- **Work to complete**
Starting with the line that contains "Switch to the Advanced tab", return every line through the end of the listing below exactly as written. Omit the pictures.

- **Excerpted data**
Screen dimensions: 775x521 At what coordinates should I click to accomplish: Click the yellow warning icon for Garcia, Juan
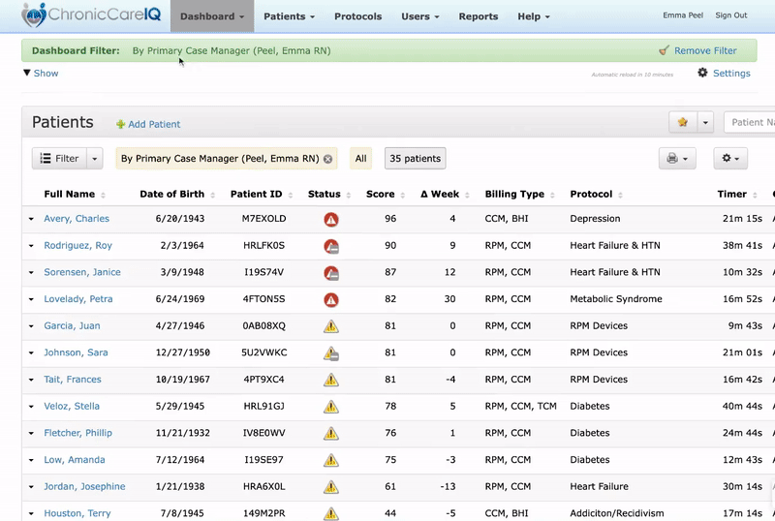330,326
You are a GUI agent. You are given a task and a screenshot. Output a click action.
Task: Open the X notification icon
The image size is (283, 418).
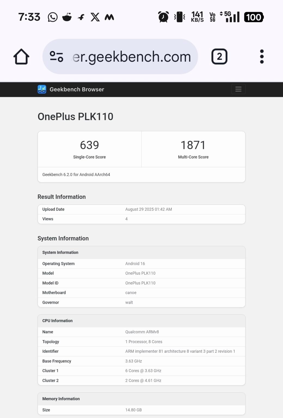click(x=95, y=17)
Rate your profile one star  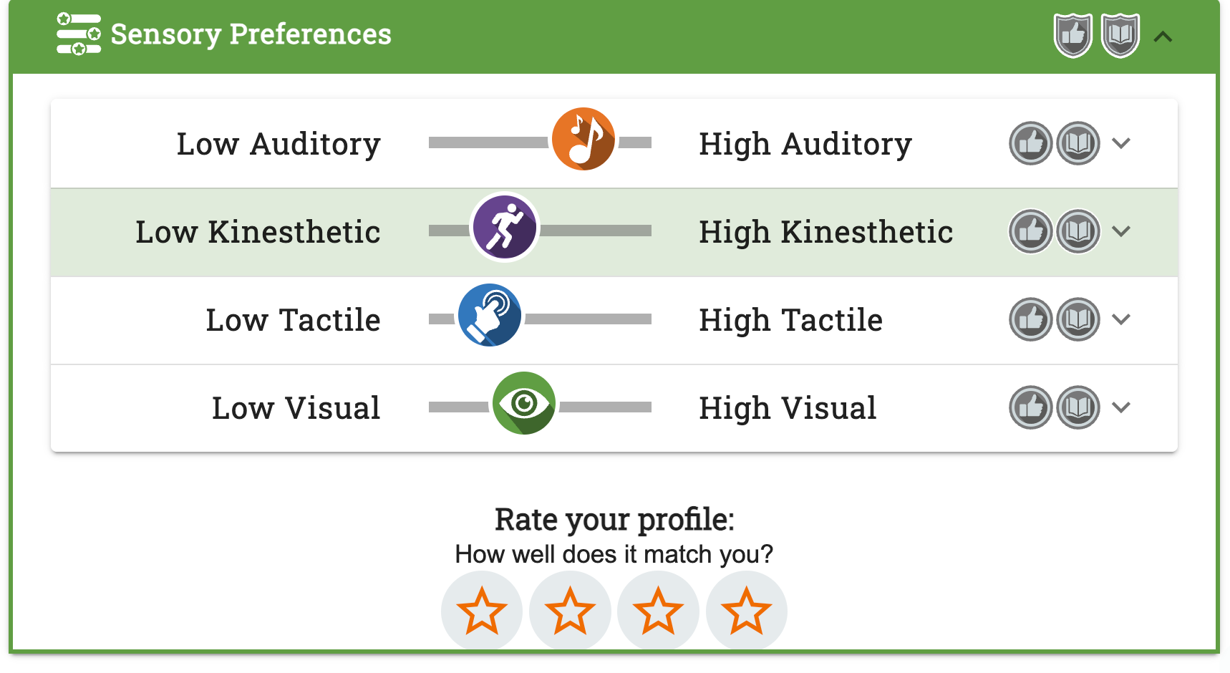pyautogui.click(x=482, y=611)
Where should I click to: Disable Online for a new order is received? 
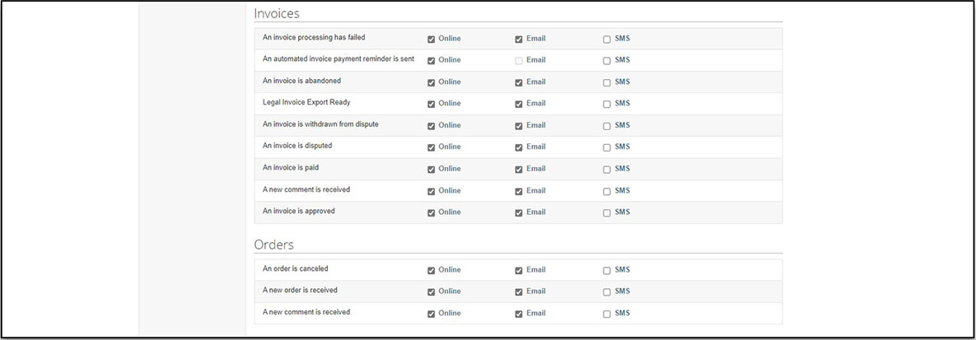[x=432, y=291]
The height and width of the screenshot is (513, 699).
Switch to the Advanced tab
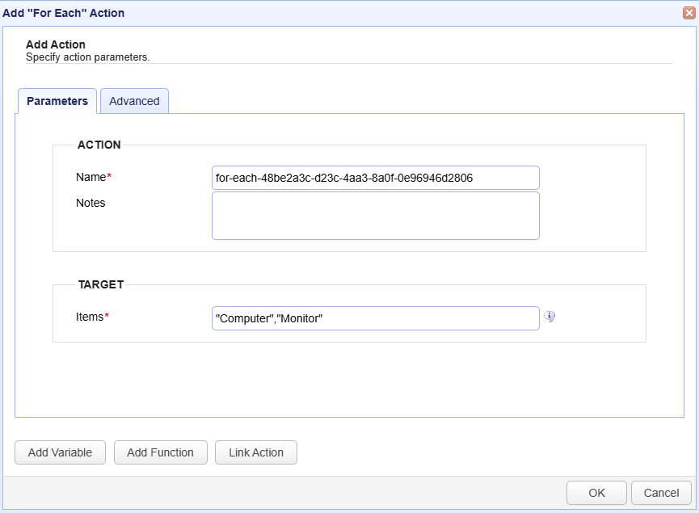(x=134, y=101)
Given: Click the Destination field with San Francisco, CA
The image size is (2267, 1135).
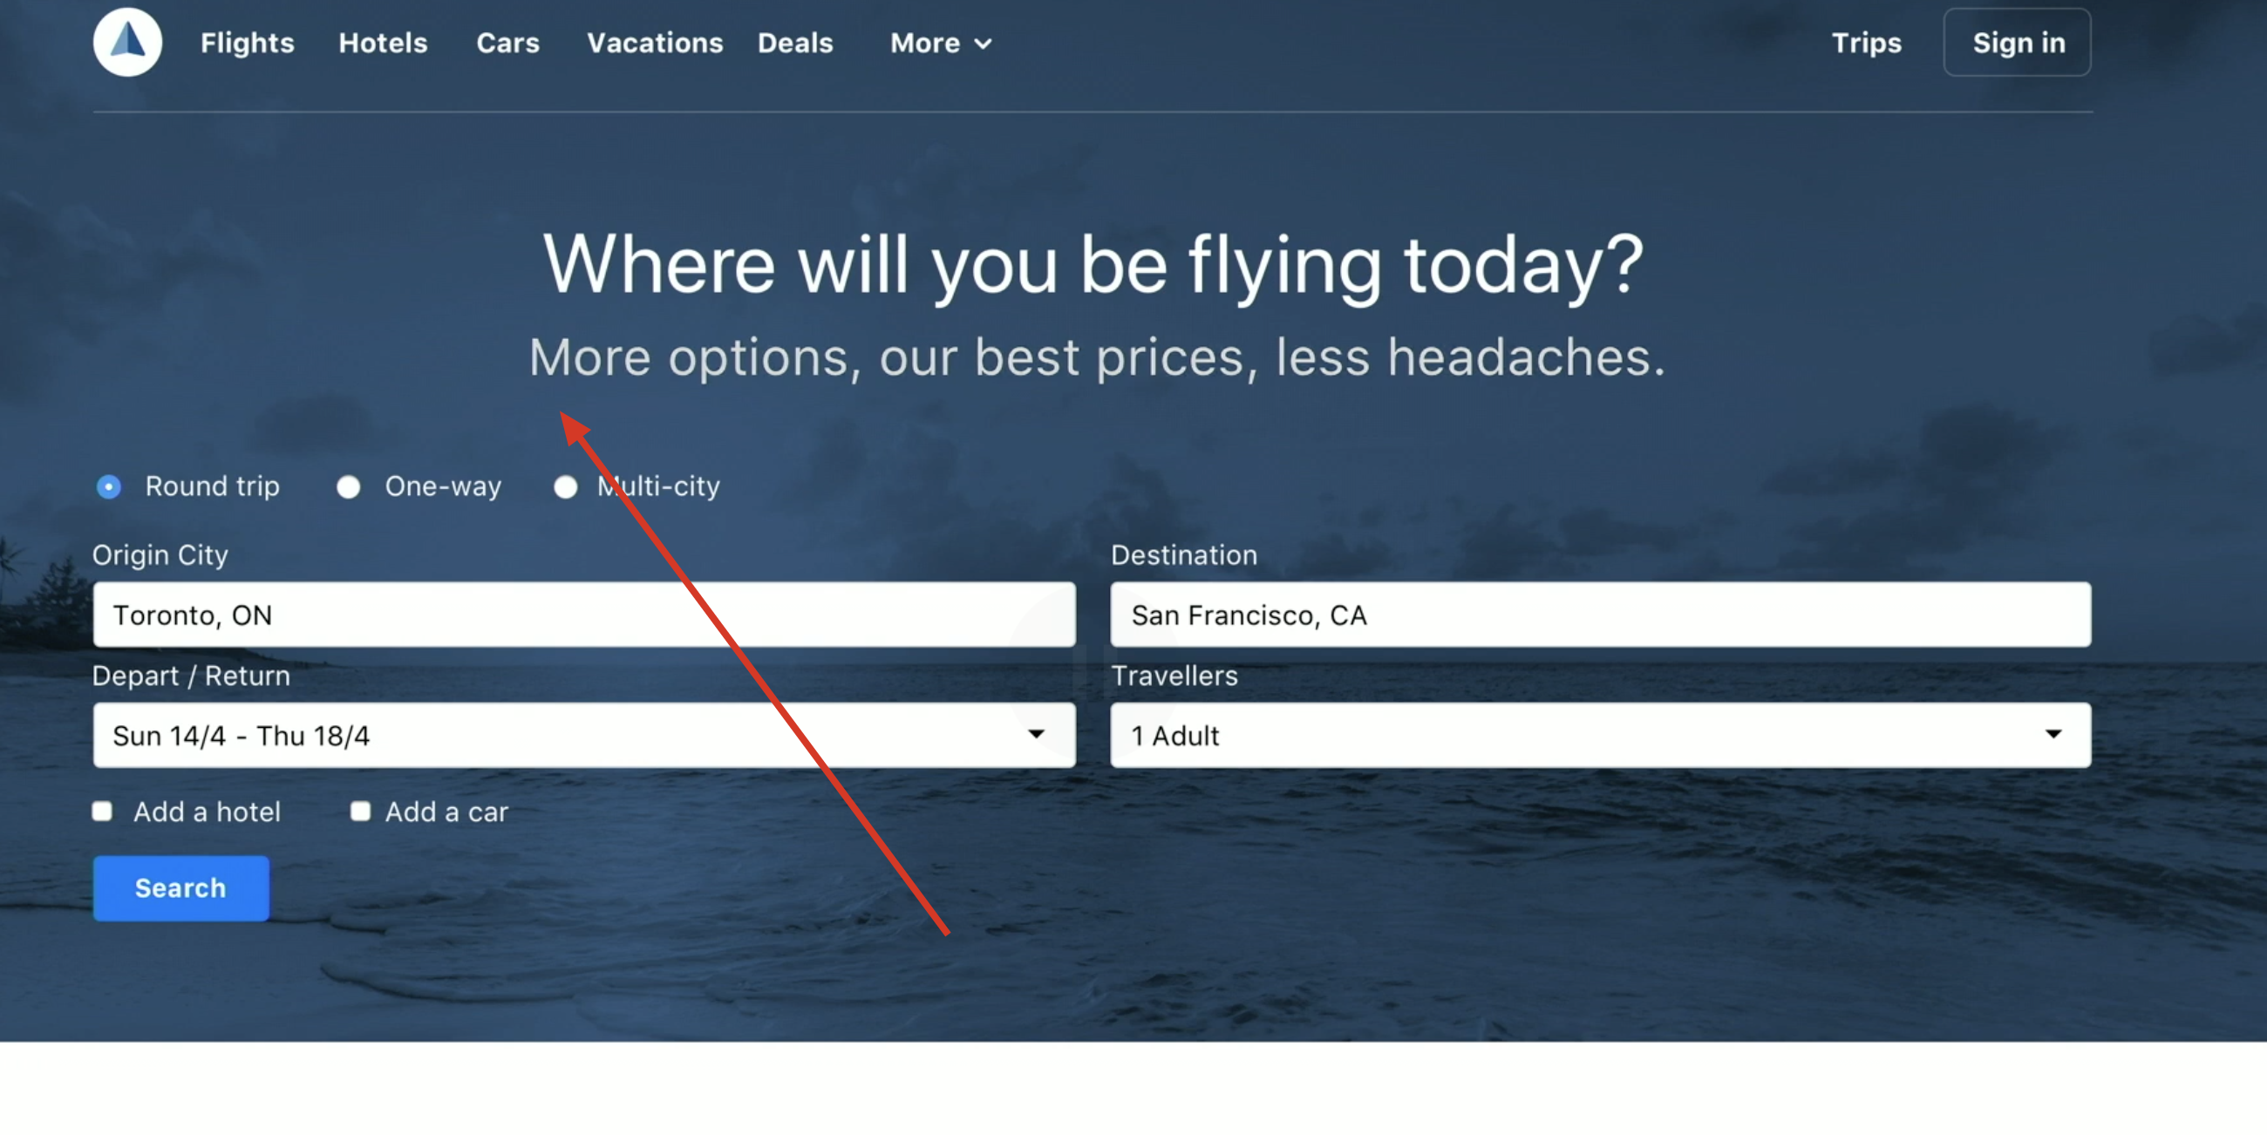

- **Written answer**
Switch to the Advanced tab
(x=134, y=101)
Given: Click the Destination field with San Francisco, CA
The image size is (2267, 1135).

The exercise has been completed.